=== TASK DESCRIPTION ===
Format the items below as a numbered list, starting at the line that contains "Task: Click the green Schedule button" and ending at the last of the items, with blank lines dropped. Leave the pictures out.

>> START EXERCISE MATERIALS

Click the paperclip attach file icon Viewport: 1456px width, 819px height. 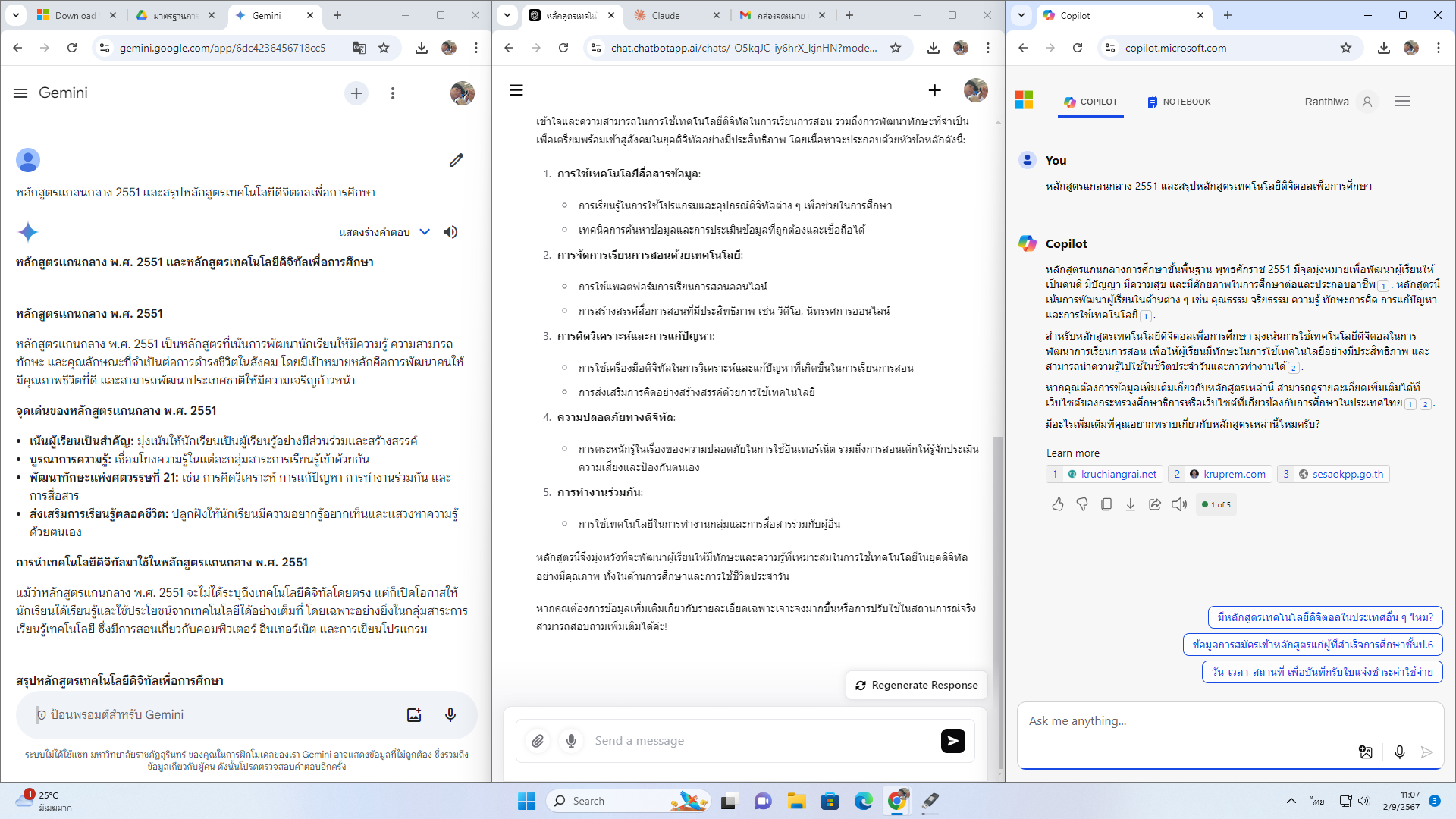[538, 741]
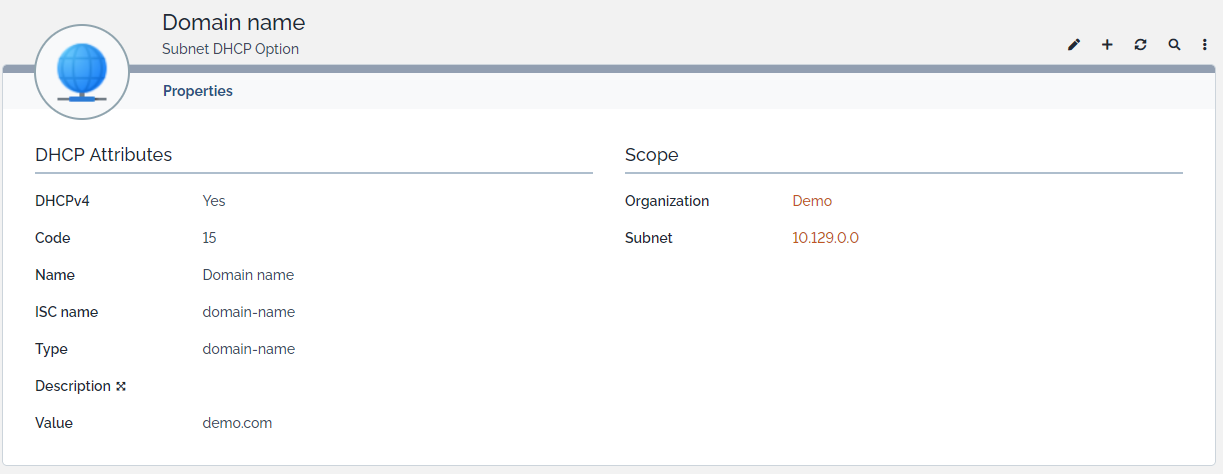Click the pencil edit icon
Viewport: 1223px width, 474px height.
click(1074, 45)
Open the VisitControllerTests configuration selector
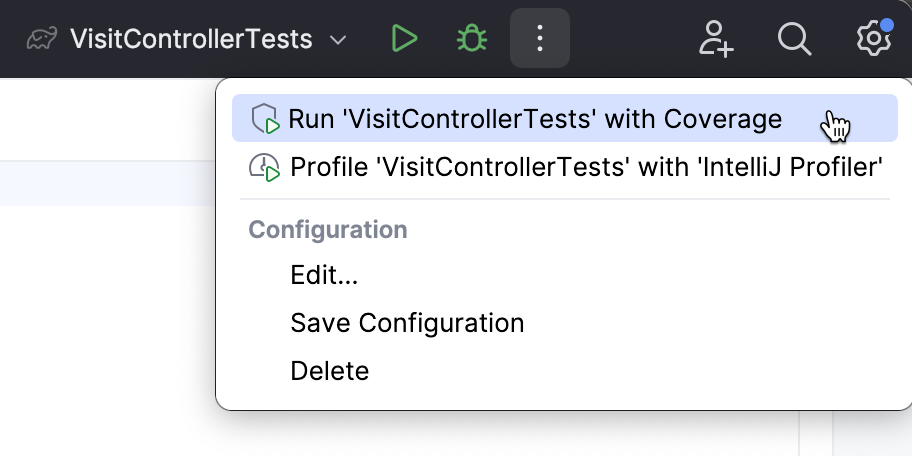Screen dimensions: 912x456 pos(191,40)
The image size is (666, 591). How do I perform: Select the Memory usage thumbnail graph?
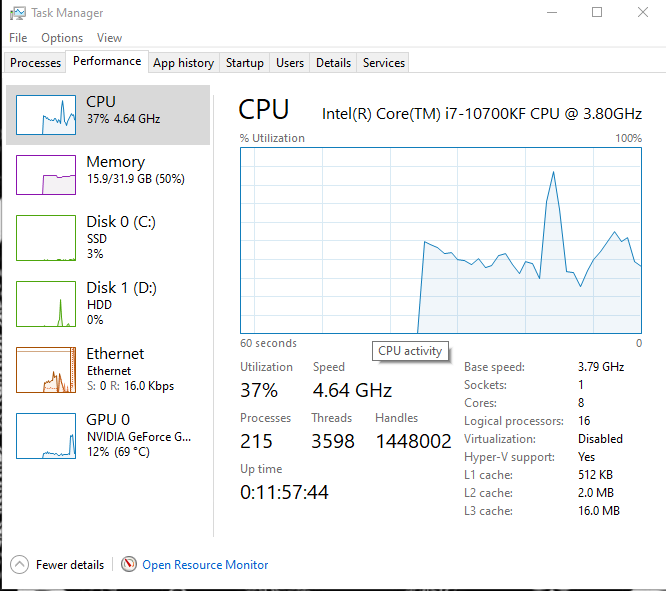pos(45,175)
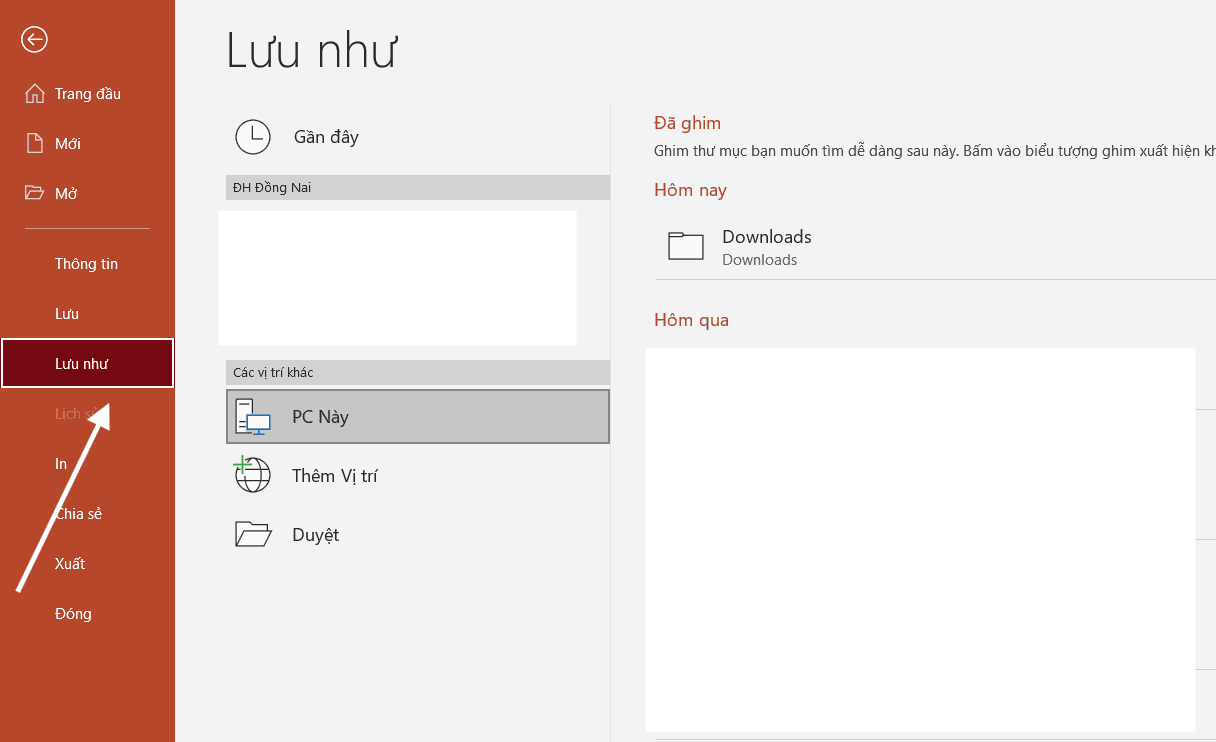Viewport: 1216px width, 742px height.
Task: Select the Mới new document icon
Action: (x=35, y=144)
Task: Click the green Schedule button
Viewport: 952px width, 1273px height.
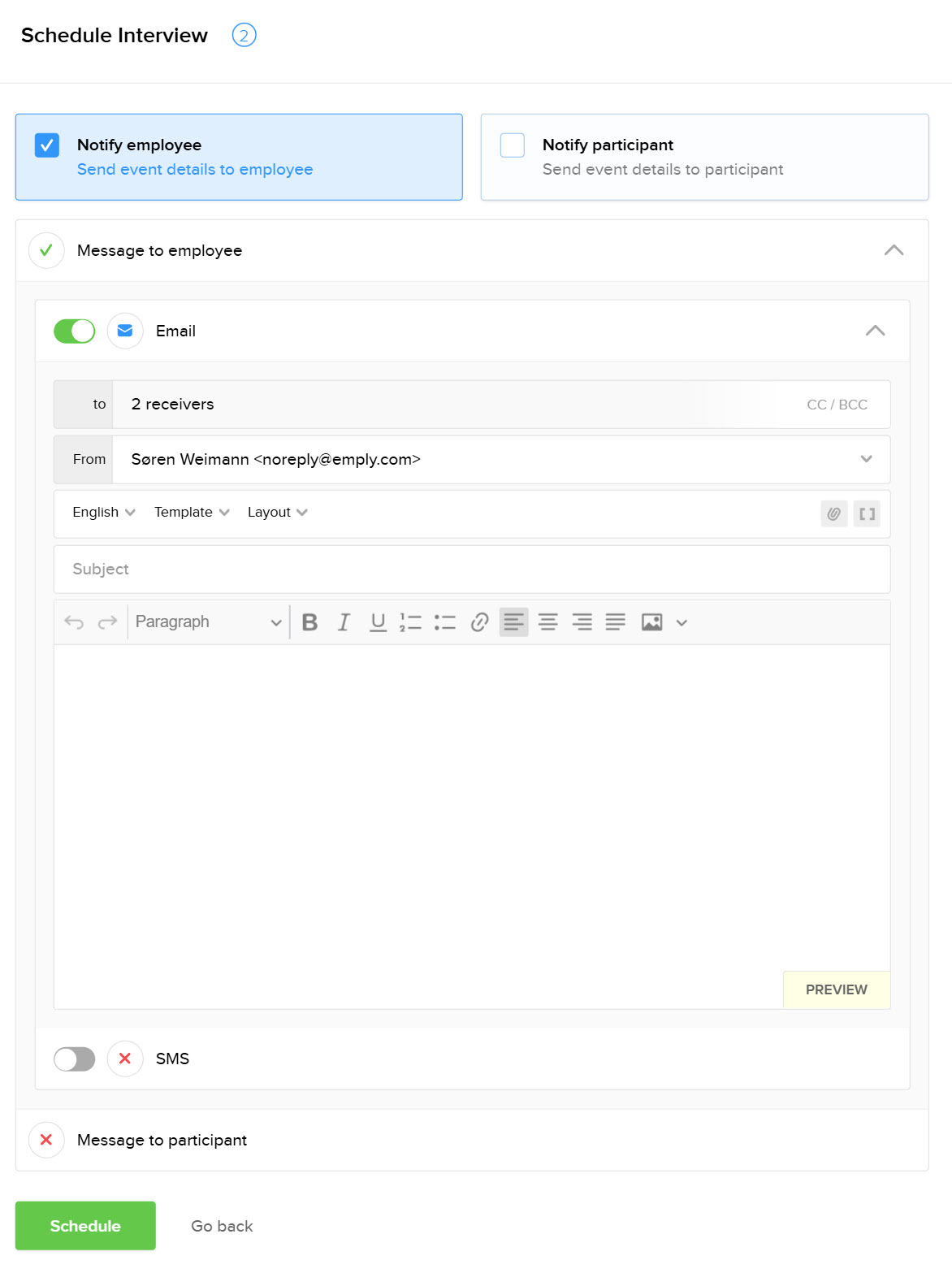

>> END EXERCISE MATERIALS

=== EXERCISE RESULT ===
1. Task: Click the green Schedule button
2. Viewport: 952px width, 1273px height.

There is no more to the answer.